DEP PassiveAggressiveClassifier and PassiveAggressiveRegressor #29097

lorentzenchr · 2024-05-24T08:52:32Z

Reference Issues/PRs

What does this implement/fix? Explain your changes.

This PR deprecates the 2 classes PassiveAggressiveClassifier and PassiveAggressiveRegressor that were introduces in #1259. A user can easily use SGDClassifier and SGDRegressor instead and I cannot figure out the added value of these 2 classes.

@scikit-learn/core-devs ping for decision (in particular in case you are against the deprecation)

github-actions · 2024-05-24T08:53:53Z

✔️ Linting Passed

All linting checks passed. Your pull request is in excellent shape! ☀️

_{Generated for commit: b2144ee. Link to the linter CI: here}

adrinjalali · 2024-05-24T09:12:03Z

I'm +1 on this:

I haven't seen anybody use it (except maybe @amueller ?)
If we deprecate and people start complaining, we can revert deprecation. So in a sense deprecation is a way to check usage here
The deprecation message clearly should always point to an alternative, which I think is the case here.

glemaitre · 2024-05-24T09:21:38Z

The deprecation message clearly should always point to an alternative, which I think is the case here.

I think that we should do a bit more and specify how you get a similar behaviour by setting the right parameters.

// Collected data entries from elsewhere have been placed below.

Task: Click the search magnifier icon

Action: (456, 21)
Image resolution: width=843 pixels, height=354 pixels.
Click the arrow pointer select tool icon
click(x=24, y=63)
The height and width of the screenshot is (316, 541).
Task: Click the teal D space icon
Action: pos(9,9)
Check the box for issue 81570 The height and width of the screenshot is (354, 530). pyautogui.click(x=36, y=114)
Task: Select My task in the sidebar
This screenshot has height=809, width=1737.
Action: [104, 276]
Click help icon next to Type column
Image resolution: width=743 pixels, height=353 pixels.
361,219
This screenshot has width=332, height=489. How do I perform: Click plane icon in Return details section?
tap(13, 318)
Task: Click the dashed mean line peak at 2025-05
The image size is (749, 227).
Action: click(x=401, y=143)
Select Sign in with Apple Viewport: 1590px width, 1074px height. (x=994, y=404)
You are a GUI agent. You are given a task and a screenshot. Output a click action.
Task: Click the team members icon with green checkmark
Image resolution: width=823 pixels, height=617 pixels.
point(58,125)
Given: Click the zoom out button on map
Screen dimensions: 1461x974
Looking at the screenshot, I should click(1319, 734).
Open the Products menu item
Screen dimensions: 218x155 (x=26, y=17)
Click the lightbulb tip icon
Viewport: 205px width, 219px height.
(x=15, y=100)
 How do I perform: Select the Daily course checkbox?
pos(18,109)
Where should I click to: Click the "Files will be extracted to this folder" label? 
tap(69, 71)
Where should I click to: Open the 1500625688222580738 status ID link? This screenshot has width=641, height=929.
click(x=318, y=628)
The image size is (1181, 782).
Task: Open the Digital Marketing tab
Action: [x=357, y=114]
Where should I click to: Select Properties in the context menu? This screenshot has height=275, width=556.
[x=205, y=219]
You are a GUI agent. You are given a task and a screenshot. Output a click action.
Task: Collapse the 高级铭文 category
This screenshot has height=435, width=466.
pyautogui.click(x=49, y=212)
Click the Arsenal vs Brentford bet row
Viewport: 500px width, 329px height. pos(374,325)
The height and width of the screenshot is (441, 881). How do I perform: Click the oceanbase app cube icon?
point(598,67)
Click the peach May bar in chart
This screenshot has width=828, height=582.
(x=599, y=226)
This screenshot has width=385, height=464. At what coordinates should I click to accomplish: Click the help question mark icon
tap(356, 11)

lorentzenchr · 2024-05-25T08:36:35Z

In fa3d842, I added C to SGDClassifier and SGDRegressor to make it more accessible.
I could imagine to put the equivalent PA estimators into the SGD docstring - maybe once the deprecation is carried out.

adrinjalali · 2024-05-25T11:02:30Z

Nice. We need to add more information on the docstring about C though. It's very short and not clear what it does when I read it. Otherwise LGTM.

adrinjalali · 2024-10-22T13:31:25Z

@lorentzenchr getting close to the release, would you mind resolving issues here?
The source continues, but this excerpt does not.